East Anglian pea growers were more than a third of the way through harvest this week, and hoping for a good crop.

Chair of Anglian Pea Growers Richard Hirst said it was too early to say for sure at the moment as only about 35% to 40% of members’ crop is in, but so far it was looking “reasonable”.

“It has been a lovely growing spring but the heavy rain that Suffolk in particular had at the end of May has affected some crops,” he said.

“We have got very good quality across the board which is good from the consumer point of view, which is what we want, but until we actually finish, a whole lot of things can go wrong with peas. They are terribly water-sensitive. Certainly at the moment we are pleased with how things are going.”

Anglian Pea Growers is a farmers’ co-operative made up of around 120 farms from Bacton in Norfolk to Nacton near Ipswich, and between them they supply around 10 to 12% of the UK market..

Its peas, harvested using its own joint-owned machinery, are sent to the Norbert Dentressangle plant at Oulton Broad, near Lowestoft, to be frozen. The co-op sells to a company called Ardo, which is a Belgian family business with a UK arm. The peas are then sold to supermarkets throughout the UK where they are purchased by consumers as ‘own label’ produce. They are also sold to some food outlets.

Mr Hirst expected that they would finish harvesting the peas around the second week of August.
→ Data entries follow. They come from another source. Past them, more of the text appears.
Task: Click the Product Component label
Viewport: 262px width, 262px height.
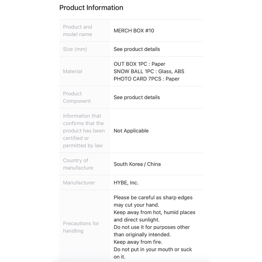Action: pos(77,97)
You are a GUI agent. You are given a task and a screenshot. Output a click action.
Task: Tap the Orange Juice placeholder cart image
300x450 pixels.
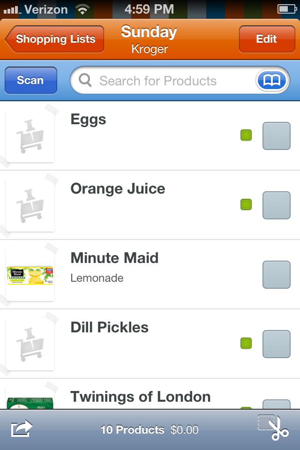[x=30, y=206]
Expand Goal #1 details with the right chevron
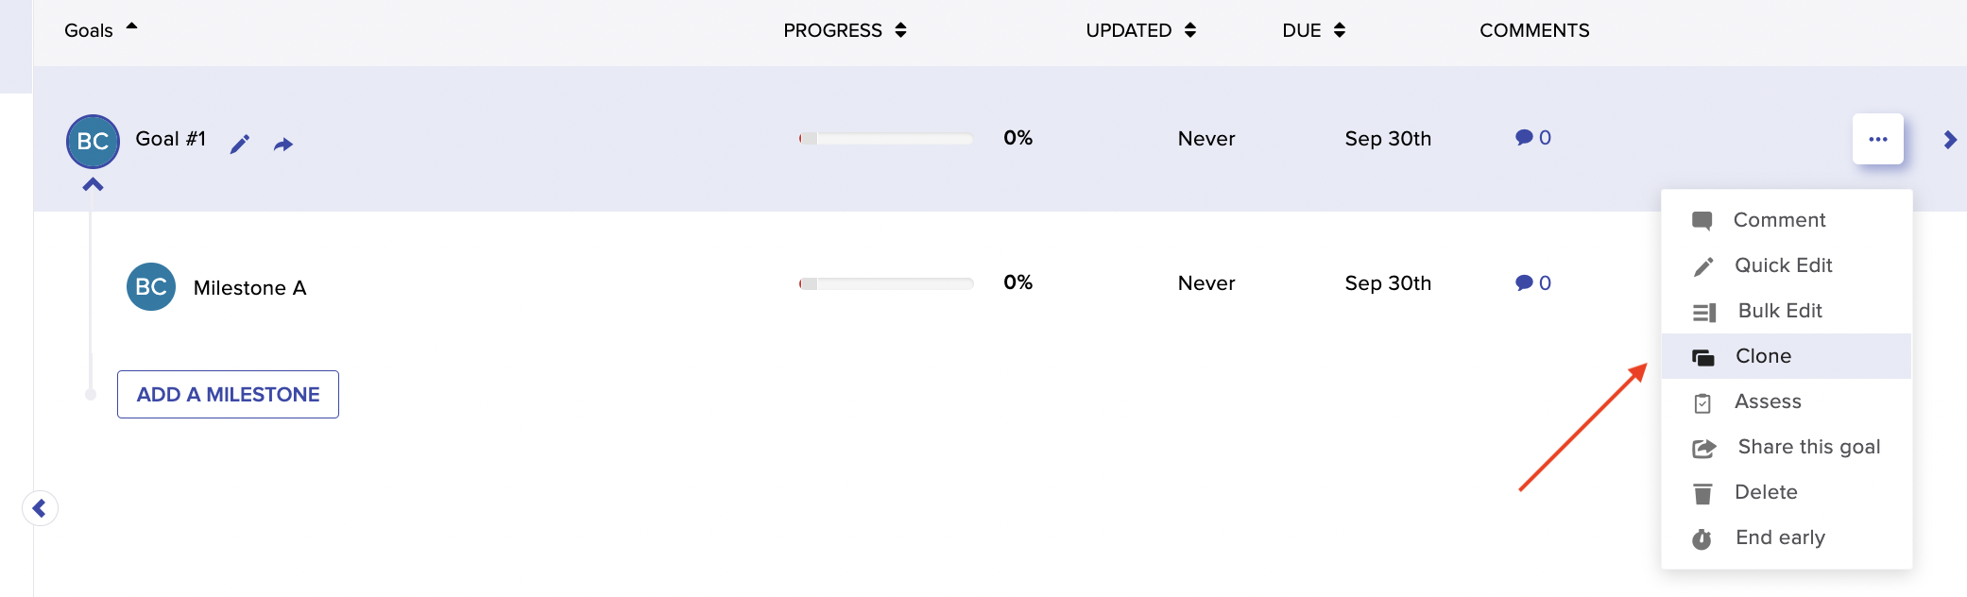The image size is (1967, 597). [x=1950, y=140]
“We normally have about a 55-day harvest,” he explained. Today is about day 25 of the run.

The co-op was fairly unique in the level of co-operation between members, added Mr Hirst, who grows around 65 hectares of peas on his farm near Great Yarmouth.

How well pea growers will do this year is hard to tell, he said.
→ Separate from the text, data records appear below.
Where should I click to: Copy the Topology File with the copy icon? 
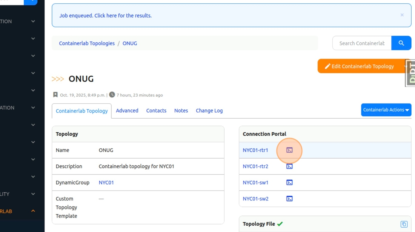pos(404,224)
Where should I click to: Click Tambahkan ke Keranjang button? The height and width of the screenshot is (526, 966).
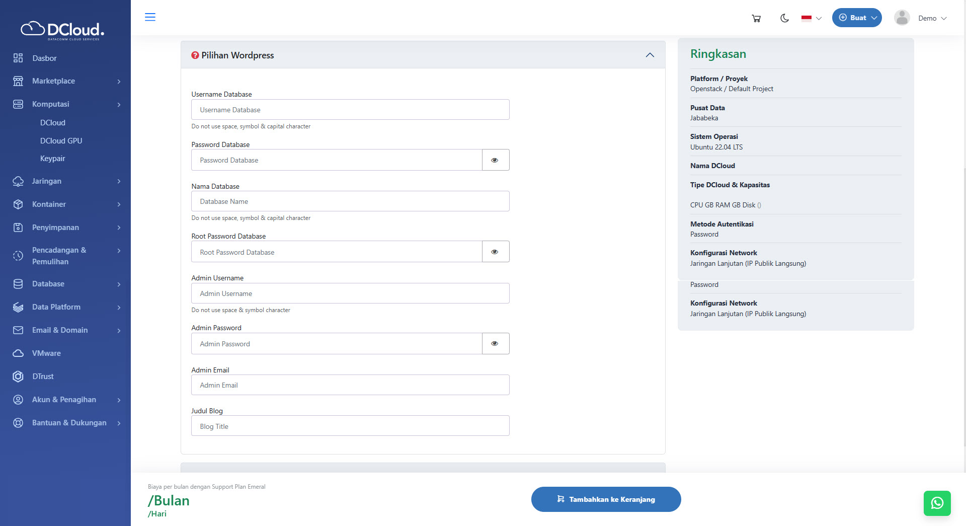(606, 499)
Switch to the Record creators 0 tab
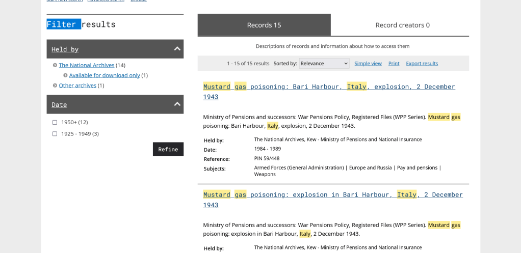521x253 pixels. click(x=402, y=25)
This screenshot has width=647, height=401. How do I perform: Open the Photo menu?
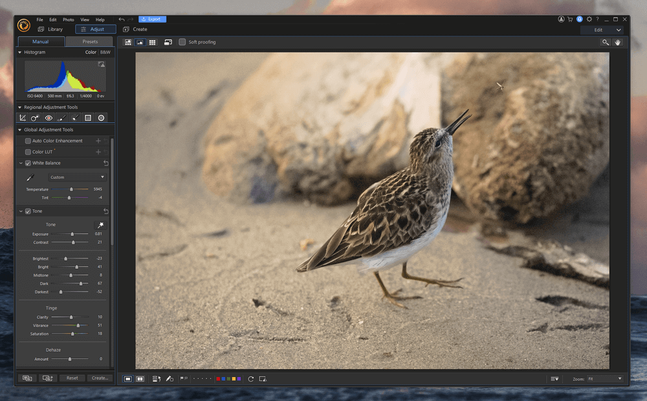point(68,19)
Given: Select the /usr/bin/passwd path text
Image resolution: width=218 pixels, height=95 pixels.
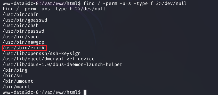Looking at the screenshot, I should (23, 31).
“A lot depends on how the crop turns out. Until the end of the season it’s a job to know how good it’s going to be,” he said.

“We have agreed a contracts and it depends on how we perform against that.”
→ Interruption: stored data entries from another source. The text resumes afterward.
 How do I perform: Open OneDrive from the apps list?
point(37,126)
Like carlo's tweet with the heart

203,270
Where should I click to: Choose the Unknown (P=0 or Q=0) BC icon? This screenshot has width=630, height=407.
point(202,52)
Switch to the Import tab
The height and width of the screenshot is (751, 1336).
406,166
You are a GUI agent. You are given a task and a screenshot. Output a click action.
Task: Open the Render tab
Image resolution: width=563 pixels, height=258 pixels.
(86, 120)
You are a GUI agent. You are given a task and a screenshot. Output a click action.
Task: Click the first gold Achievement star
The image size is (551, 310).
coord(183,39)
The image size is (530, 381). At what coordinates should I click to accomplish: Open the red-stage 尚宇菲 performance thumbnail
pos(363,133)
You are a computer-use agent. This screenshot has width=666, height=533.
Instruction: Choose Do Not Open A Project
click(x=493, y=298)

Despite the East Anglian pea growers’ efforts, the UK still imports some peas. About 135,000 tonnes are grown here, but about 160,000 tonnes go into the market.

Farm manager at Home Farm Nacton, near Ipswich, Andrew Williams has already brought in his pea harvest.

“It has been a good growing spring,” he said. “We came out of a horrible winter and very wet winter but a very mild winter. We are on light land and a lot of the peas harvested (through Anglian Pea Growers) have probably been on light land,” he said.

“We had a nice run since then apart from that very wet time during May.”

An intense period where four inches of rain fell in a short period caused some headaches, he said.